# drill press



## jeff3285 (Nov 12, 2014)

can anyone tell what drill press is good for drilling pen blanks,,not much runout,,,thank you


----------



## Mack C. (Nov 12, 2014)

jeff3285 said:


> can anyone tell what drill press is good for drilling pen blanks,,not much runout,,,thank you


It's called a lathe!:biggrin:


----------



## OOPS (Nov 12, 2014)

There has been a sea change in thinking about drilling blanks over the last two years.  The development of easy attachments for drilling on the lathe make for accurate results.  You might consider drilling on the lathe as an alternative to using a drill press.  I started when the drill press was the recommended tool for drilling.  Now, I use the drill press for drilling wood blanks, and the lathe for drilling acrylic blanks.  I tend to rush through when drilling on the drill press, and that created enough heat to ruin acrylic blanks.  It is easier for me to maintain a leisurely pace when drilling on the lathe, so I don't melt acrylic blanks and ruin them.  I hope this helps.


----------



## WriteON (Nov 12, 2014)

Ditto on the lathe. I'm hard pressed for space and really had no choice. After a year plus of lathe drilling I swear by it.


----------



## Jim Burr (Nov 12, 2014)

Assuming you don't have a lathe...the best drill press you can afford. Time for you to do some research.


----------



## sbell111 (Nov 12, 2014)

I'll disagree with the rest.  A lathe works well for drilling, but it will never be as good at it as a good drill press.  It can drill far more things than pen blanks and gives you the flexibility to easily drill a hole that NOT in the dead center of the item.  

My big Delta gets the job done perfectly.


----------



## raar25 (Nov 12, 2014)

I bought the rigid floor model because of the travel. Almost all (non-defective) drill presses have small enough runout to do a percission drill.  I find the fixtureing and drill sharpness is far more important and have a much greater impact on the drilled hole results.


----------



## triw51 (Nov 12, 2014)

for most of my pen blanks I use the lathe, I have one of the Dedicated Pen Blank Drilling Chuck from PSI and that works great.  I use the dril press like Steve for drilling off center and bottle stoppers.  I have an older model craftsman bench top drill press.


----------



## Lenny (Nov 12, 2014)

Strictly for drilling pen blanks a lathe with a collet chuck is hard to beat. As a bonus, the collet chuck may become your most used accessory in pen making.
but ...
Of course I wouldn't want to give up my drill press for all the other drilling projects. If you know you want a drill press and plan to use it for drilling pen blanks, get one with plenty of Quill travel. Nothing worse than having to stop the tool and redo your setup because your at the limit of your quill travel but haven't reached the depth required for the tube.


----------



## Mack C. (Nov 12, 2014)

Lenny said:


> Strictly for drilling pen blanks a lathe with a collet chuck is hard to beat.

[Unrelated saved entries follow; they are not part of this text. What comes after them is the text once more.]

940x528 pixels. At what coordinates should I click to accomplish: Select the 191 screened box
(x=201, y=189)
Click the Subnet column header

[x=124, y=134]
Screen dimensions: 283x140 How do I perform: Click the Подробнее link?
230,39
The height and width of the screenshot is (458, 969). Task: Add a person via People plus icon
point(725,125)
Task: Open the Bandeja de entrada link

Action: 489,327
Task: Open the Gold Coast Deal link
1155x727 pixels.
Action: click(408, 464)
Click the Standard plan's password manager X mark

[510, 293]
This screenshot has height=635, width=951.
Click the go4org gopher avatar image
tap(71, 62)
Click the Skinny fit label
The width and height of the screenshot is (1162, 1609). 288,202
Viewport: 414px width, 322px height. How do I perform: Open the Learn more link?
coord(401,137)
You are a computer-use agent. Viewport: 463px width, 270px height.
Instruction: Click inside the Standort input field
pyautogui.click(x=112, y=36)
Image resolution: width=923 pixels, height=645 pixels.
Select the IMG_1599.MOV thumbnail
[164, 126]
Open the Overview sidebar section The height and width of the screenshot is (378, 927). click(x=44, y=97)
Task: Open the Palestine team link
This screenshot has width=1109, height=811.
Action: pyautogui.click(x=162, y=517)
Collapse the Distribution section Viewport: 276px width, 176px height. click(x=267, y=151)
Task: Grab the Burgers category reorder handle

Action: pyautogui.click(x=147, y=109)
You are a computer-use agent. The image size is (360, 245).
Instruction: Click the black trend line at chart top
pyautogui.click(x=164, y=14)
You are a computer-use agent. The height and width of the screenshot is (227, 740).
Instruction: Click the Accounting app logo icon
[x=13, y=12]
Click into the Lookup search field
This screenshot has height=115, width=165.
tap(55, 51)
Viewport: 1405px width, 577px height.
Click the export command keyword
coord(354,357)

 kind of difficult to driil a square pen blank using a collet chuck without turning them round first. 





> As a bonus, the collet chuck may become your most used accessory in pen making.


 I agree with you there!




> Of course I wouldn't want to give up my drill press for all the other drilling projects. If you know you want a drill press and plan to use it for drilling pen blanks, get one with plenty of Quill travel. Nothing worse than having to stop the tool and redo your setup because your at the limit of your quill travel but haven't reached the depth required for the tube.


 here as well!


----------



## Edgar (Nov 12, 2014)

I have a 30 yo Craftsman 13" floor model that I use for all my blank drilling. There are times that I wish I had a longer quill travel, but it's infrequent enough for me that it's only a minor inconvenience.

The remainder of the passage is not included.